- **What the exercise asks**
Rewrite the entries below with "screenshot" renamed to "screen capture" everywhere and nothing else changed. Leave out the pictures.

(Item position entries)
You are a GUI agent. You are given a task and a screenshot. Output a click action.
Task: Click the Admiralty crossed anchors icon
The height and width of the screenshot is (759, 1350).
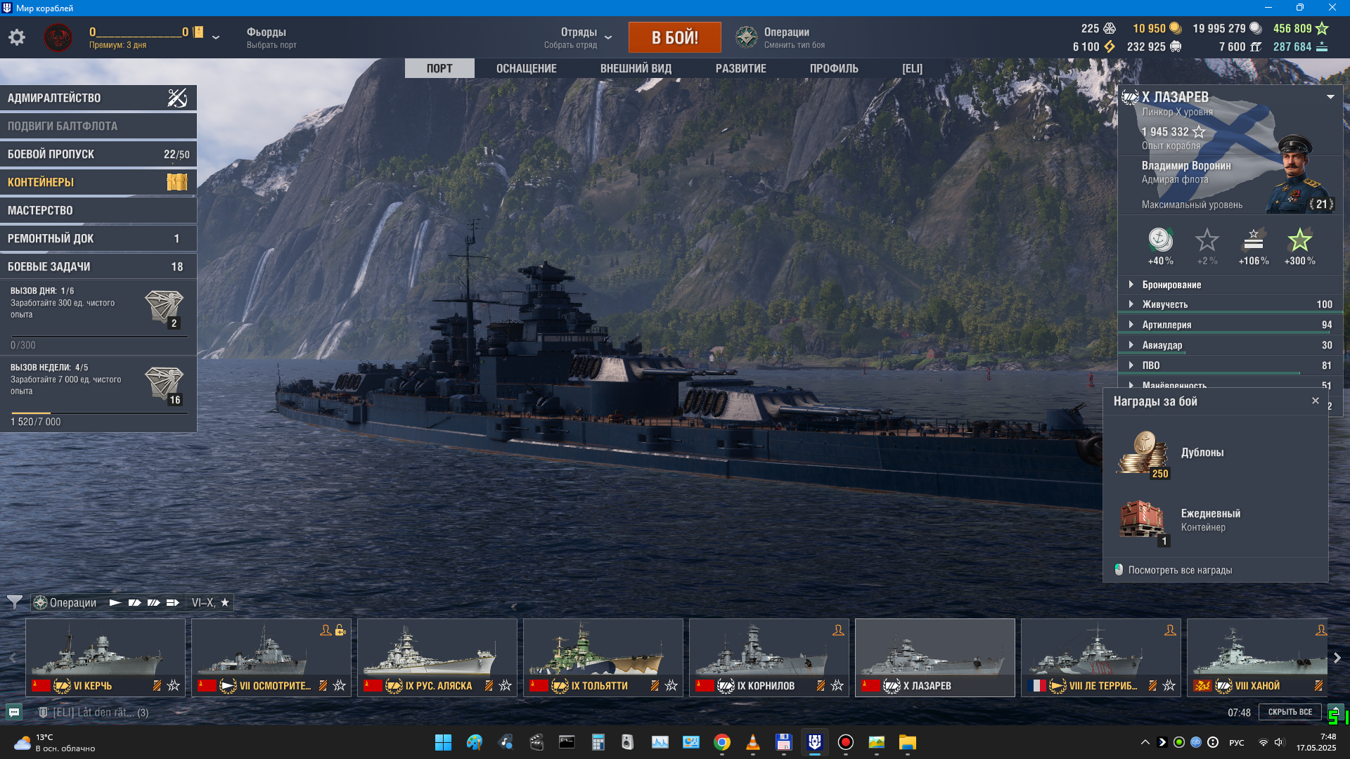[177, 98]
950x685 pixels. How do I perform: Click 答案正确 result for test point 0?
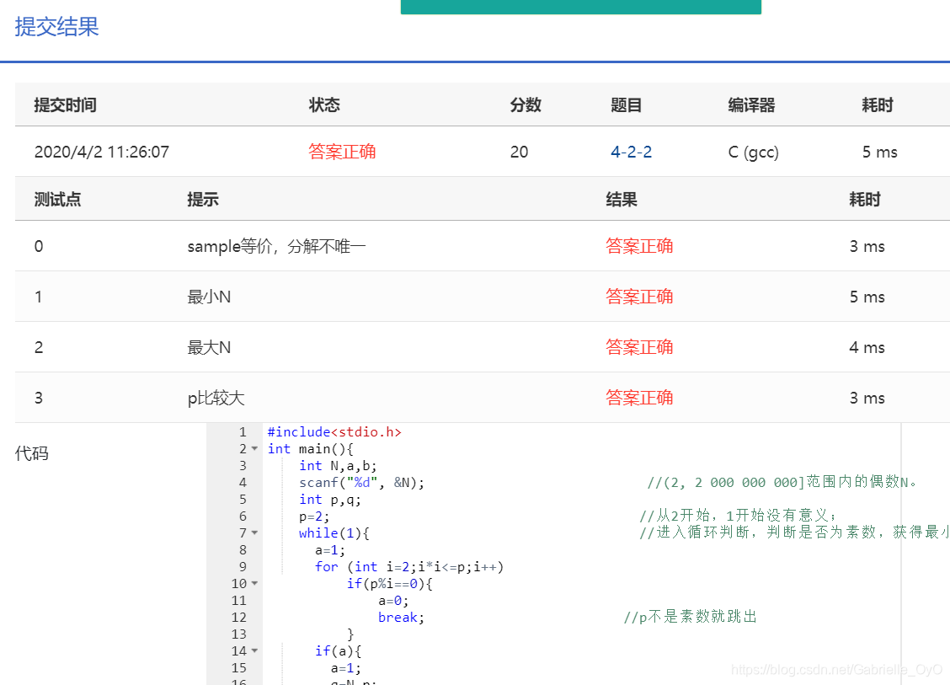pyautogui.click(x=639, y=245)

- **Exercise answer**
You are a GUI agent. You are given a task and a screen capture. Output a click action.
Task: Click the Admiralty crossed anchors icon
The height and width of the screen capture is (759, 1350).
[177, 98]
950x685 pixels. How do I perform: Click 答案正确 result for test point 0?
pyautogui.click(x=639, y=245)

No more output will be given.